Attack of the Clones (no spoilers)

gnat on 2002-06-01T05:19:00

Good: Kiwi actors all over the place. Temuera Morrison (who played Jango Fett), Jay Laga'aia (security trooper guy), and Daniel Logan (baby Boba). Some of the industrial landscape shots.

Bad: some of the effects (knife cutting levitated pear was crap, assassin getting out of buggy was crap). All of the screenplay. All of it. Too long, way too long. The direction sucked, too. The actors were obviously instructed to deliver their lines as though it was Shakespeare, and there are stupid things like two seconds of character shot where the only word is "hmm". BOR-FUCKING-ING.

Summary: Lucas thinks he's Speilberg, but he isn't even South Park. The only upside is that an entire generation of filmmakers will get their start because they walked out of the movie theatre swearing and saying "I could do better than that!"

--Nat


Jango and the clones

gizmo_mathboy on 2002-06-01T13:51:45

I wondered if Jango was played by someone that was Maori or at least Polynesian (I'm assuming he is part Maori since you said he was a Kiwi actor).

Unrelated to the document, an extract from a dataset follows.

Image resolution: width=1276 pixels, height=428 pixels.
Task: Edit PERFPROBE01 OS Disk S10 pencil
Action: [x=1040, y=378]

This sort of has to do with some professor claiming that 'Clones was discriminating against Mexicans and other poeple of color. He was saying that Jango looked hispanic and that he was a terrorist. Also, the clone army was based on him and where programmed to be more docilie, blah, blah, blah. Basically painting hispanics and people of color in a bad light.

Re:Jango and the clones

cwest on 2002-06-01T16:49:29

Yet one of the top Jedi is a black man. Yoda is green.

Re:Jango and the clones

hfb on 2002-06-01T17:45:44

I don't know, with acting like that even the black community might call Samuel Jackson white. And Yoda is just Kermit the Frog repackaged for space opera :) In the pilot for Star Trek, Kirk did it with a green chick...now that's entertainment :)

Re:Jango and the clones

jdavidb on 2002-06-03T16:05:44

Star Trek had two pilots. Kirk was not in the one with the green woman (the Orion). Instead it was the previous captain of the Enterprise, Captain Pike. Pike returned in "The Menagerie," a two part episode which reprised the entire pilot ("The Cage") and reunited Pike with his love (who was only temporarily an Orion). In fact, I believe the original copy of "The Cage" was lost and it was reconstructed from footage in "The Menagerie."

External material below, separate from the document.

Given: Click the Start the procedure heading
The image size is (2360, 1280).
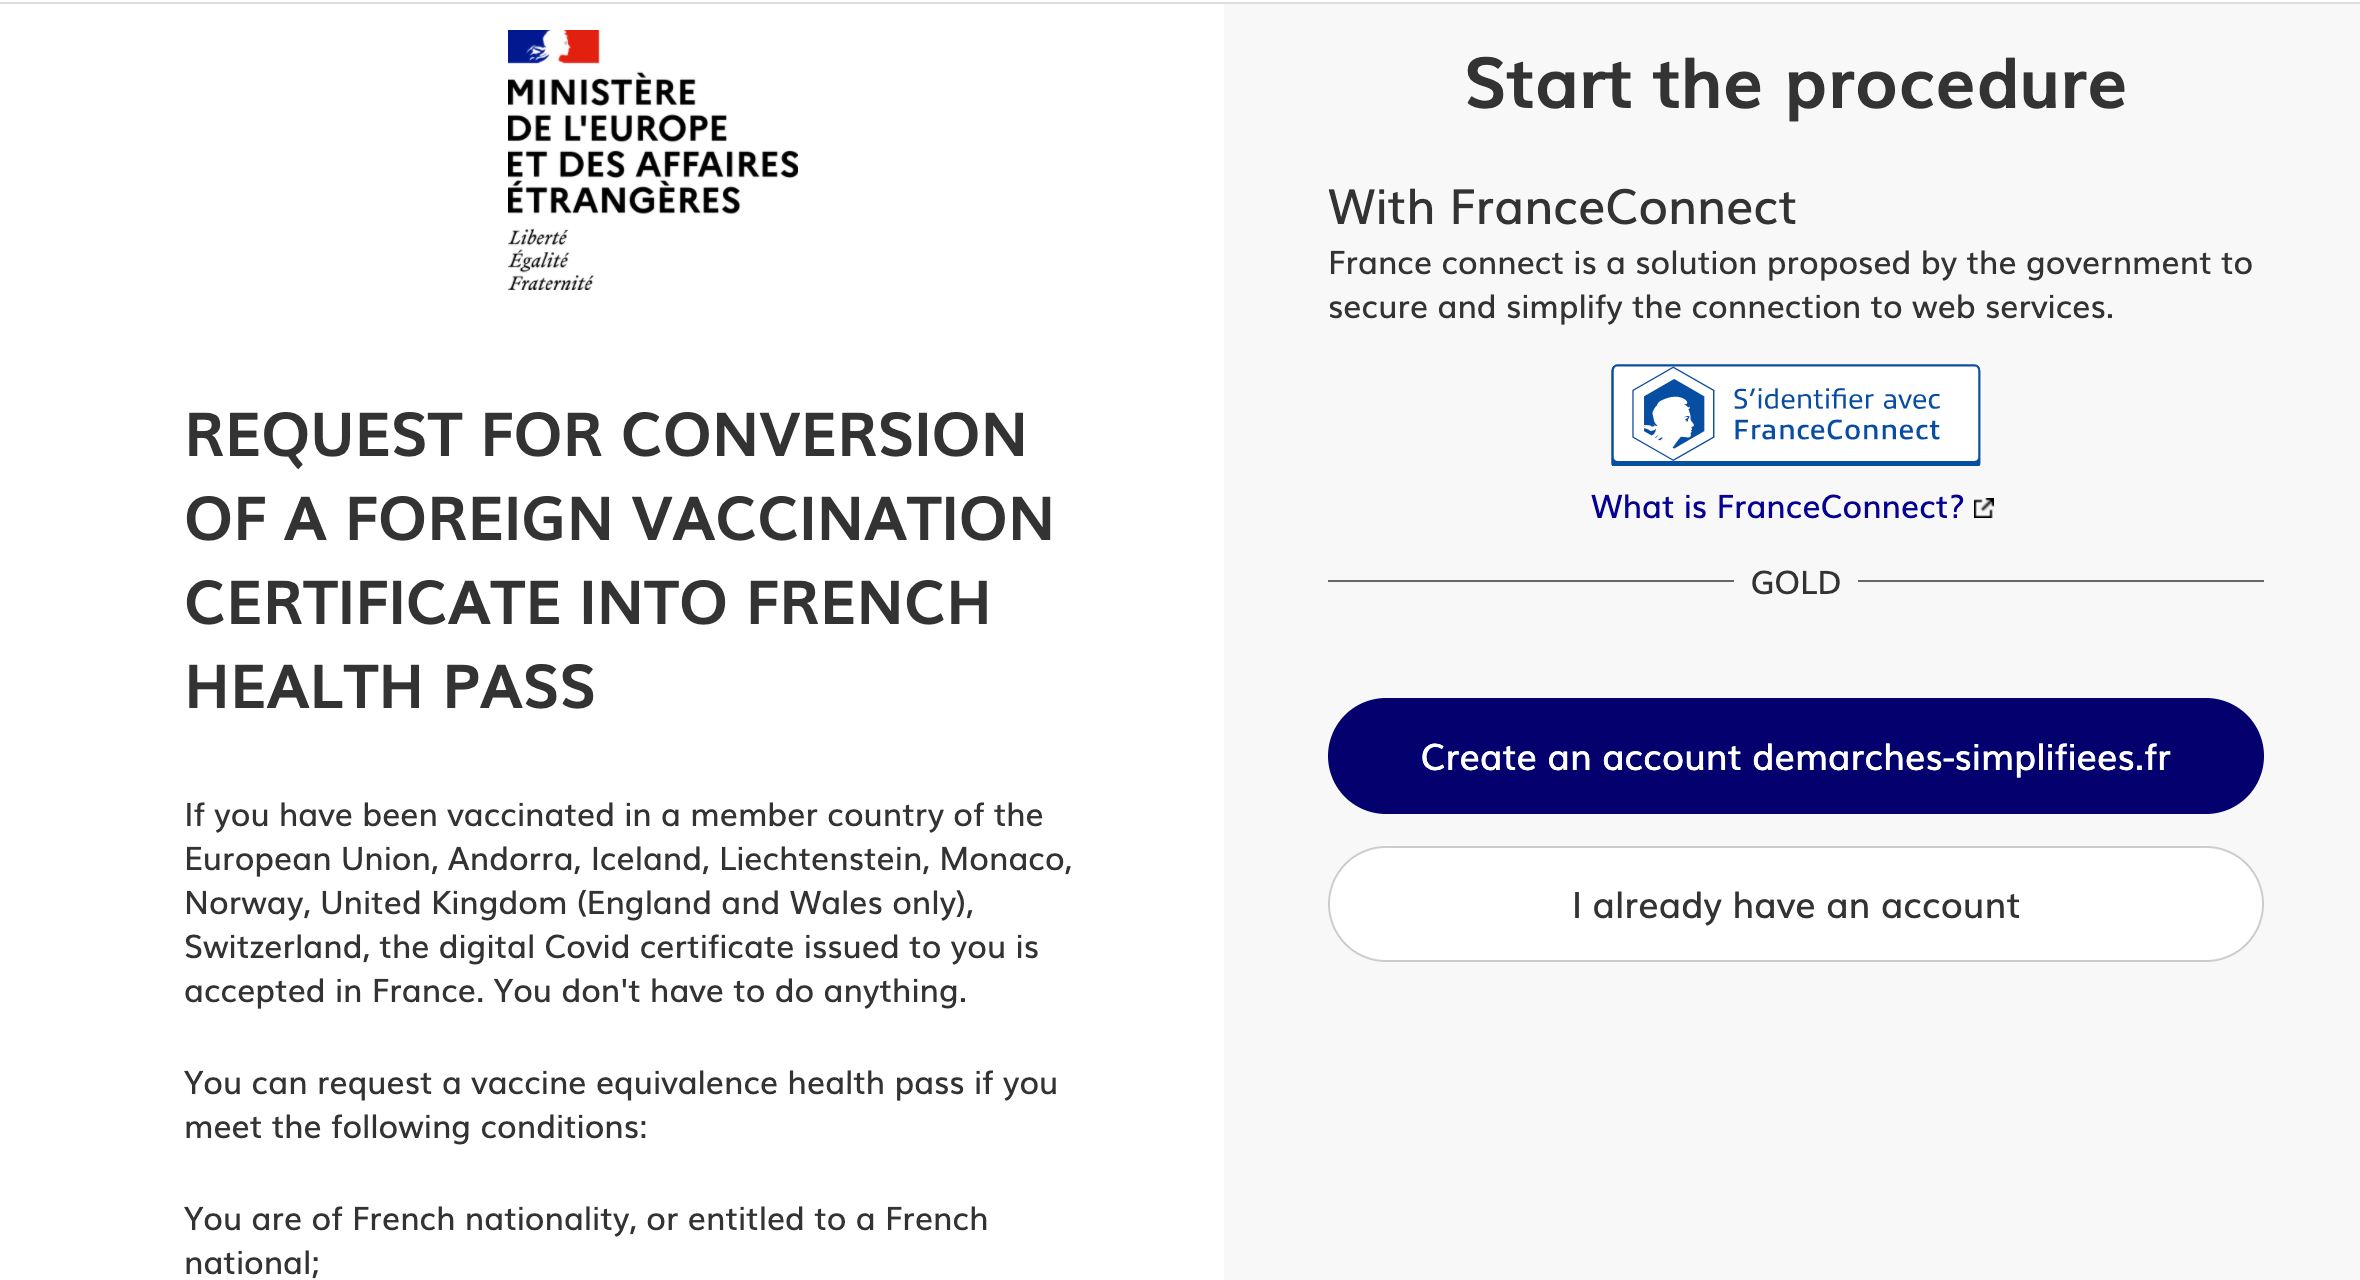Looking at the screenshot, I should tap(1795, 84).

I officially have no life.

Re:Jango and the clones

gnat on 2002-06-01T19:09:05

Yup, Temuera Morrison ("Jake the Muss" in "Once Were Warriors" if you want his classic performance) was Jango and the clones.

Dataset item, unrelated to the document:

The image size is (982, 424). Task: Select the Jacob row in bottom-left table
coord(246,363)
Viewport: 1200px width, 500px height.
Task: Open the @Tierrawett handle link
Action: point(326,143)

I'd heard about the Latino thing. Hilarious. Here's one story. Some people just LOVE to be offended.

--Nat

Re:Jango and the clones

ask on 2002-06-02T13:20:08

> Yup, Temuera Morrison ("Jake the Muss" in
> "Once Were Warriors"

... now, that was a cool movie.

Re:Jango and the clones

autarch on 2002-06-02T15:43:51

I don't think anybody _loves_ to be offended.

I do think that some people of color are so used to being treated like crap by white people, and so used to offensive portrayals of people in color in movies and tv, that they become extremely sensitive to this particular issue, to the point of seeing offenses that (perhaps) don't exist.

But to simply discard that as "they love to be offended" is what racism is all about. _You_ aren't affected, so _you_ can laugh it off as _their_ problem. I hate to break it to you. The problem is you and me and other white people, not them.

Re:Jango and the clones

pudge on 2002-06-05T17:22:15

Technically, no, they don't love to be offended. However, they do perversely look forward to it and even seek it out, because they can use it as a means to their political end.

And no, that is not what racism is all about. You're making up definitions again. Racism is about subjugating people because of race; it's not about dismissing claims because they are stupid. Stupid claims are them. I can laugh it off, because it is stupid.

Re:Jango and the clones

Fletch on 2002-06-03T16:28:09

Some people just LOVE to be offended.

/me is reminded of the "Offensensitivity" Bloom County strip (which surprisingly doesn't show up with a quick googling; one would think that somebody would have scanned it in), which ends with everyone running off after determining that life itself is offensive.